Leaving all pictures aside, write out the records below precisely as given.
= Beginning of Section =
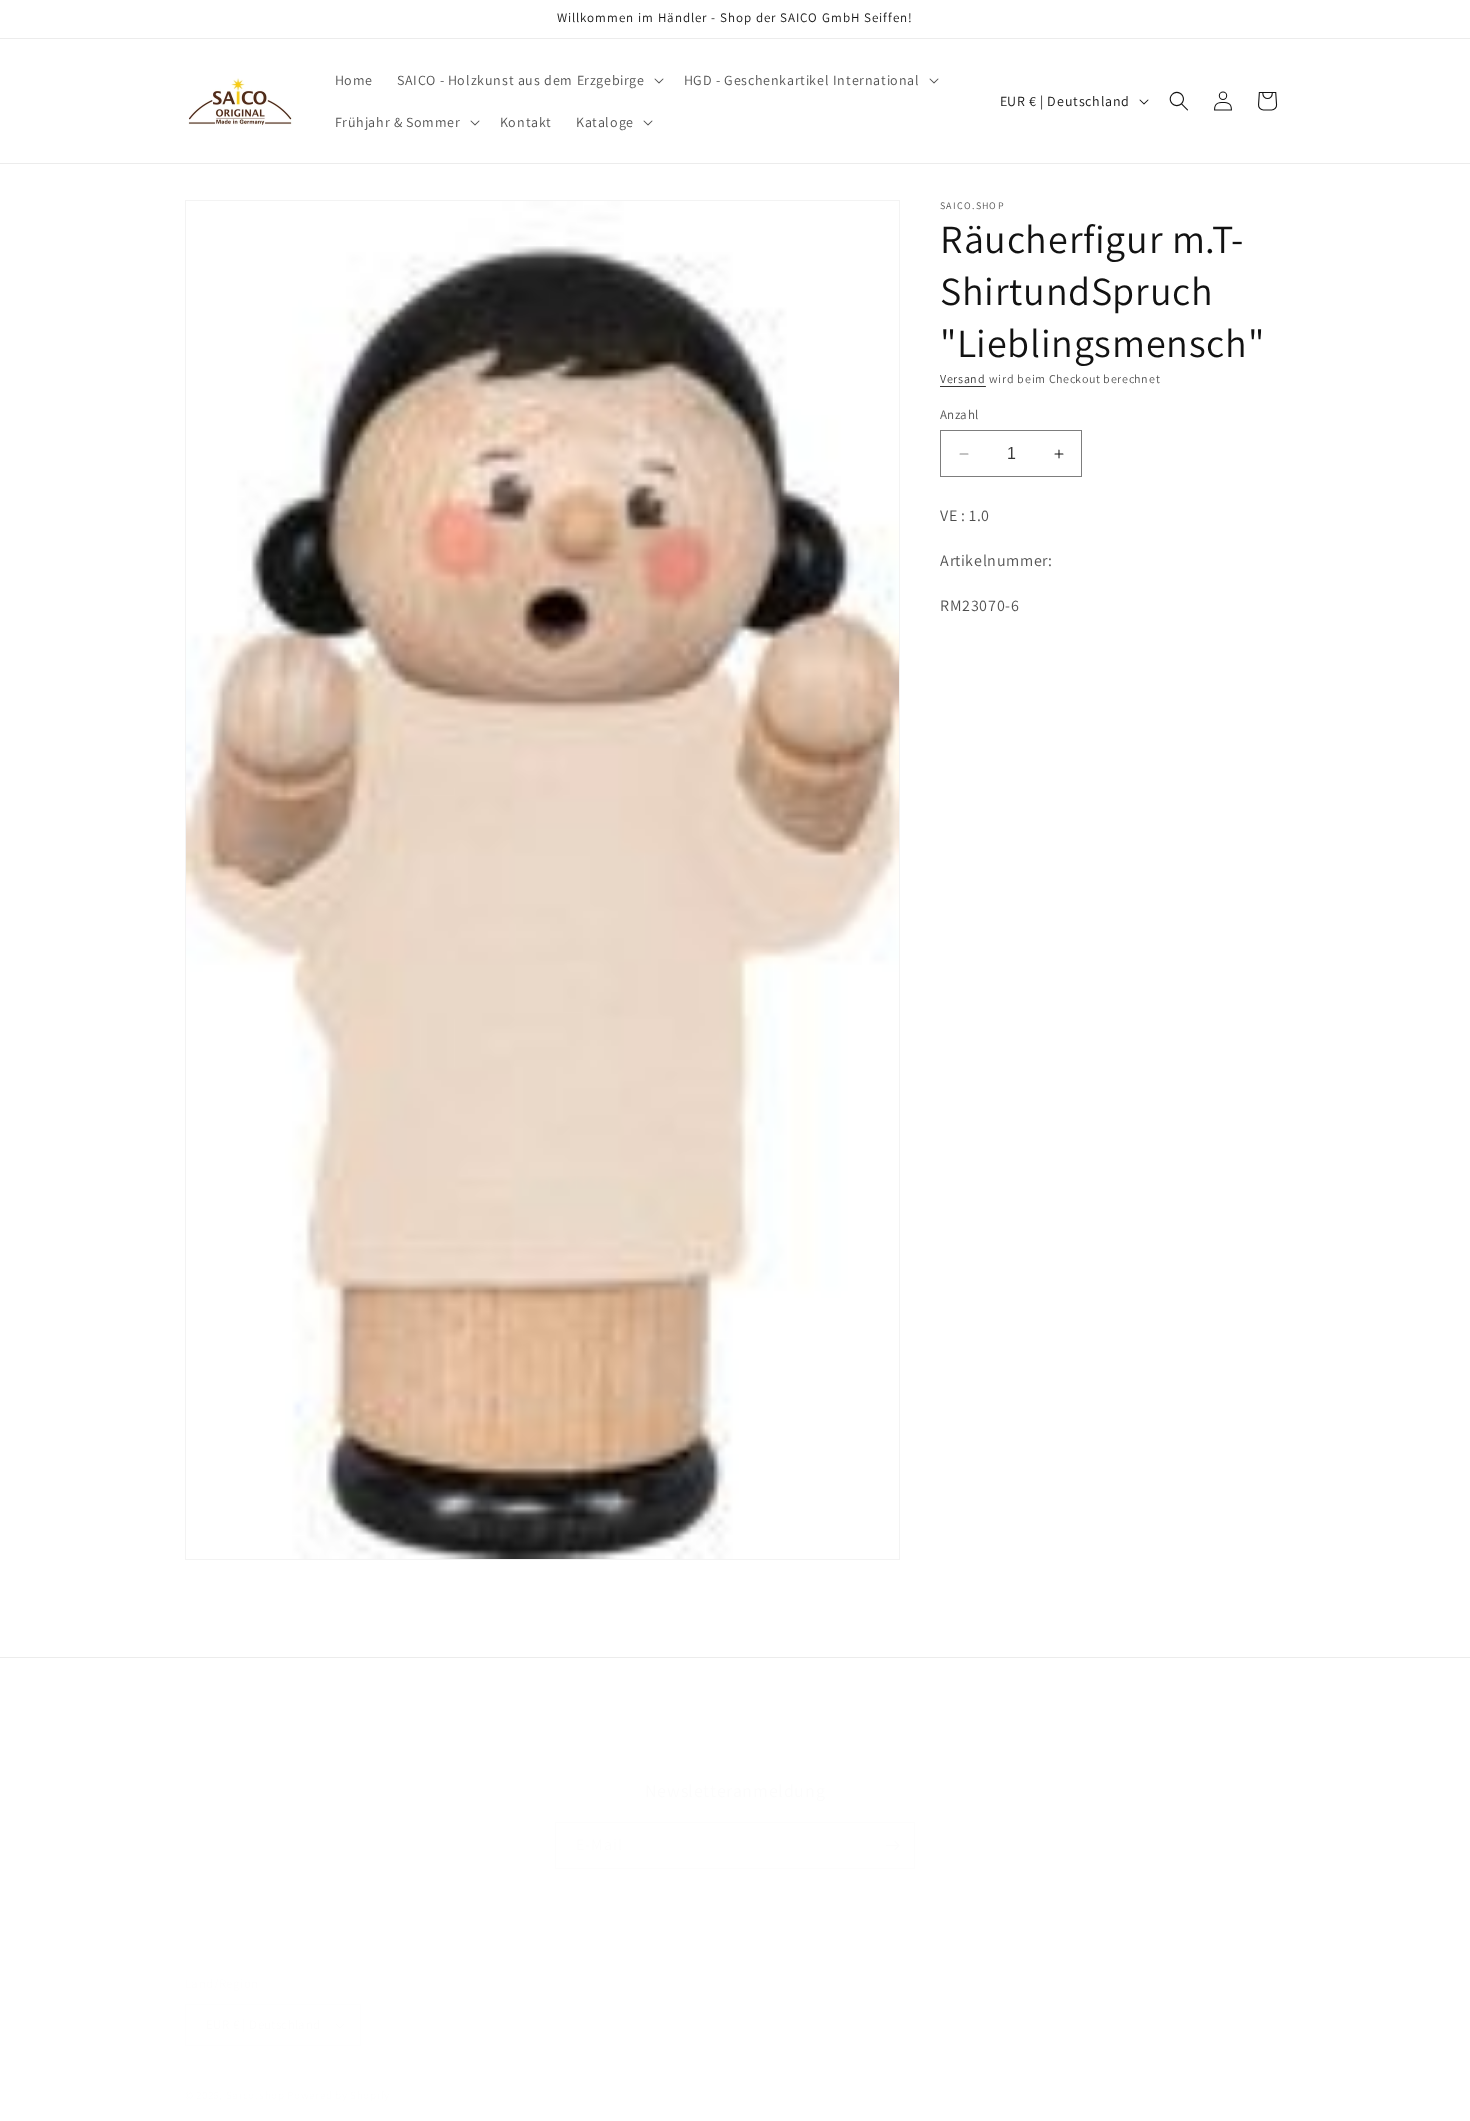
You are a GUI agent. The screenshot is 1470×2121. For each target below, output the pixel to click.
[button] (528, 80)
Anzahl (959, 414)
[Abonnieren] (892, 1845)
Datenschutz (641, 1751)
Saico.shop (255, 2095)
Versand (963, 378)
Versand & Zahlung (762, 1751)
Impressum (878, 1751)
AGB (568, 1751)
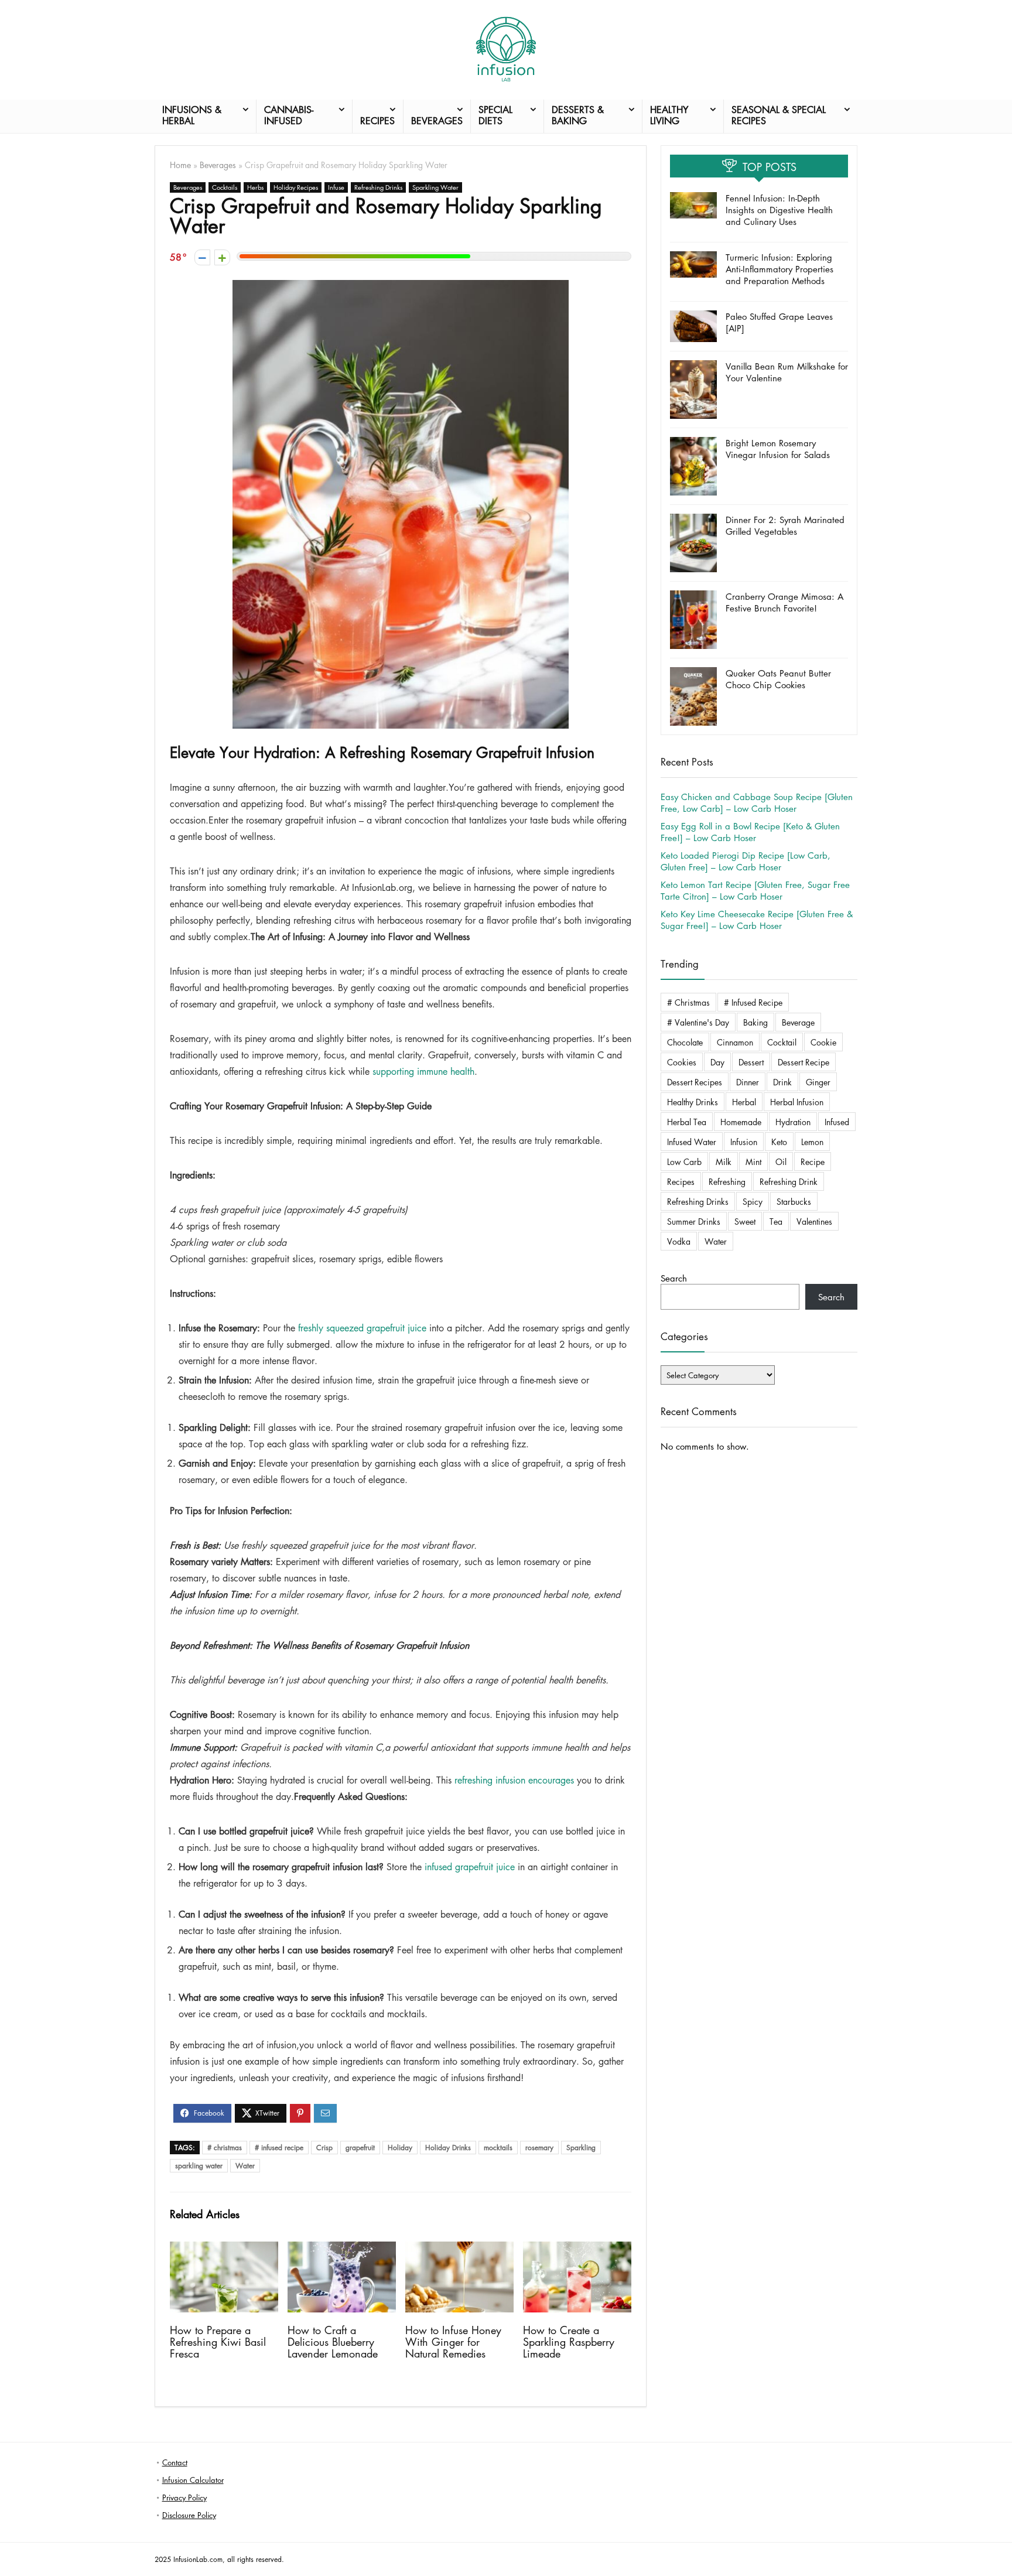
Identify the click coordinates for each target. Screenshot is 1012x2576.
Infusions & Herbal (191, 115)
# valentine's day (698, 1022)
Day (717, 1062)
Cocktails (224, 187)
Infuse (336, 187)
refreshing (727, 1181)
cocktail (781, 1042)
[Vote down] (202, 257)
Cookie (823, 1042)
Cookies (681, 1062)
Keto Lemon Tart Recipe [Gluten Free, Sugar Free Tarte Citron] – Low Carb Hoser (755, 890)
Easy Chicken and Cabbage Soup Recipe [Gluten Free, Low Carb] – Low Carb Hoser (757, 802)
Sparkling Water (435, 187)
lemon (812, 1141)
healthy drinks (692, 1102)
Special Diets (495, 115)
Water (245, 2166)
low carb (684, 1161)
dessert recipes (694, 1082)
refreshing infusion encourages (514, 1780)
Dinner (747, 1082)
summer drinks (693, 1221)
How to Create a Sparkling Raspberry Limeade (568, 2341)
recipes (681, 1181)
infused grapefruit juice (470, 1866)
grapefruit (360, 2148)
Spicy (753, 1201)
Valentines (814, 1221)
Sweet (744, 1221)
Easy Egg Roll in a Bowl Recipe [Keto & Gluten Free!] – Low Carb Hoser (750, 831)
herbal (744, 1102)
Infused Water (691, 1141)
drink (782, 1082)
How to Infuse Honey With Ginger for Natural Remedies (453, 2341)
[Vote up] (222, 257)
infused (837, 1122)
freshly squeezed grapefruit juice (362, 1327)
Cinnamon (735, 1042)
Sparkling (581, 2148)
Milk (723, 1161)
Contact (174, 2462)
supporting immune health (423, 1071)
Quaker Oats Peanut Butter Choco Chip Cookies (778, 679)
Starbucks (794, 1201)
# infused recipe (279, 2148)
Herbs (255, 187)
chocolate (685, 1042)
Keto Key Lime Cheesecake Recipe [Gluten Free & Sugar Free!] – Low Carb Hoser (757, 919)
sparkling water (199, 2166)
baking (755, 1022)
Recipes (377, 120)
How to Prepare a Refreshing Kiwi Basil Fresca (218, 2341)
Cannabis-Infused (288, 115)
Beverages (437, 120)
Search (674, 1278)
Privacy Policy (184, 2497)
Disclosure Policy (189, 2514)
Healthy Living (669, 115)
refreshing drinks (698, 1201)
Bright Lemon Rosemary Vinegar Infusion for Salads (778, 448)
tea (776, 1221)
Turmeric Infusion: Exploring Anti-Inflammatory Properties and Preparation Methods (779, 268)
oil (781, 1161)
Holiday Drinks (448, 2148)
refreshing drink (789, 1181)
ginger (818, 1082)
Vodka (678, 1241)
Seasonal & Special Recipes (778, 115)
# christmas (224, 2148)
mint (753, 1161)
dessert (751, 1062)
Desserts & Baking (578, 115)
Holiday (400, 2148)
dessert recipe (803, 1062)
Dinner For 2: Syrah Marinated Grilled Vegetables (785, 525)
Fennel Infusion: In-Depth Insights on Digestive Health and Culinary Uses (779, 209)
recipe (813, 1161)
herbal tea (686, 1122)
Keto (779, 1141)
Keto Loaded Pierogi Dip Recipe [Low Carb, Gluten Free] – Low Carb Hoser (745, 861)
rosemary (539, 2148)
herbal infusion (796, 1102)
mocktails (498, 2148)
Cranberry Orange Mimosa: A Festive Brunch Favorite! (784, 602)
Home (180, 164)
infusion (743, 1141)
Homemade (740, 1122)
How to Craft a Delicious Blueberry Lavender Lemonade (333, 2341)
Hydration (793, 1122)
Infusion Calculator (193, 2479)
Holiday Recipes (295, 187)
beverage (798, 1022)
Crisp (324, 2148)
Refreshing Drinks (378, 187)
= End of Section =
- [OUTPUT]:
You are a GUI agent. The screenshot is 1470×2121. For each target below, output the pixel to click.
[button] (528, 80)
Anzahl (959, 414)
[Abonnieren] (892, 1845)
Datenschutz (641, 1751)
Saico.shop (255, 2095)
Versand (963, 378)
Versand & Zahlung (762, 1751)
Impressum (878, 1751)
AGB (568, 1751)
Identify the click coordinates for each target. Screenshot is 1012x2576.
Infusions & Herbal (191, 115)
# valentine's day (698, 1022)
Day (717, 1062)
Cocktails (224, 187)
Infuse (336, 187)
refreshing (727, 1181)
cocktail (781, 1042)
[Vote down] (202, 257)
Cookie (823, 1042)
Cookies (681, 1062)
Keto Lemon Tart Recipe [Gluten Free, Sugar Free Tarte Citron] – Low Carb Hoser (755, 890)
Easy Chicken and Cabbage Soup Recipe [Gluten Free, Low Carb] – Low Carb Hoser (757, 802)
Sparkling Water (435, 187)
lemon (812, 1141)
healthy drinks (692, 1102)
Special Diets (495, 115)
Water (245, 2166)
low carb (684, 1161)
dessert recipes (694, 1082)
refreshing infusion encourages (514, 1780)
Dinner (747, 1082)
summer drinks (693, 1221)
How to Create a Sparkling Raspberry Limeade (568, 2341)
recipes (681, 1181)
infused grapefruit juice (470, 1866)
grapefruit (360, 2148)
Spicy (753, 1201)
Valentines (814, 1221)
Sweet (744, 1221)
Easy Egg Roll in a Bowl Recipe [Keto & Gluten Free!] – Low Carb Hoser (750, 831)
herbal (744, 1102)
Infused Water (691, 1141)
drink (782, 1082)
How to Infuse Honey With Ginger for Natural Remedies (453, 2341)
[Vote up] (222, 257)
infused (837, 1122)
freshly squeezed grapefruit juice (362, 1327)
Cinnamon (735, 1042)
Sparkling (581, 2148)
Milk (723, 1161)
Contact (174, 2462)
supporting immune health (423, 1071)
Quaker Oats Peanut Butter Choco Chip Cookies (778, 679)
Starbucks (794, 1201)
# infused recipe (279, 2148)
Herbs (255, 187)
chocolate (685, 1042)
Keto Key Lime Cheesecake Recipe [Gluten Free & Sugar Free!] – Low Carb Hoser (757, 919)
sparkling water (199, 2166)
baking (755, 1022)
Recipes (377, 120)
How to Prepare a Refreshing Kiwi Basil Fresca (218, 2341)
Cannabis-Infused (288, 115)
Beverages (437, 120)
Search (674, 1278)
Privacy Policy (184, 2497)
Disclosure Policy (189, 2514)
Healthy Living (669, 115)
refreshing drinks (698, 1201)
Bright Lemon Rosemary Vinegar Infusion for Salads (778, 448)
tea (776, 1221)
Turmeric Infusion: Exploring Anti-Inflammatory Properties and Preparation Methods (779, 268)
oil (781, 1161)
Holiday Drinks (448, 2148)
refreshing drink (789, 1181)
ginger (818, 1082)
Vodka (678, 1241)
Seasonal & Special Recipes (778, 115)
# christmas (224, 2148)
mint (753, 1161)
dessert (751, 1062)
Desserts & Baking (578, 115)
Holiday (400, 2148)
dessert recipe (803, 1062)
Dinner For 2: Syrah Marinated Grilled Vegetables (785, 525)
Fennel Infusion: In-Depth Insights on Digestive Health and Culinary Uses (779, 209)
recipe (813, 1161)
herbal tea (686, 1122)
Keto (779, 1141)
Keto Loaded Pierogi Dip Recipe [Low Carb, Gluten Free] – Low Carb Hoser (745, 861)
rosemary (539, 2148)
herbal infusion (796, 1102)
mocktails (498, 2148)
Cranberry Orange Mimosa: A Festive Brunch Favorite! (784, 602)
Home (180, 164)
infusion (743, 1141)
Homemade (740, 1122)
How to Craft a Delicious Blueberry Lavender Lemonade (333, 2341)
Hydration (793, 1122)
Infusion Calculator (193, 2479)
Holiday Recipes (295, 187)
beverage (798, 1022)
Crisp (324, 2148)
Refreshing Drinks (378, 187)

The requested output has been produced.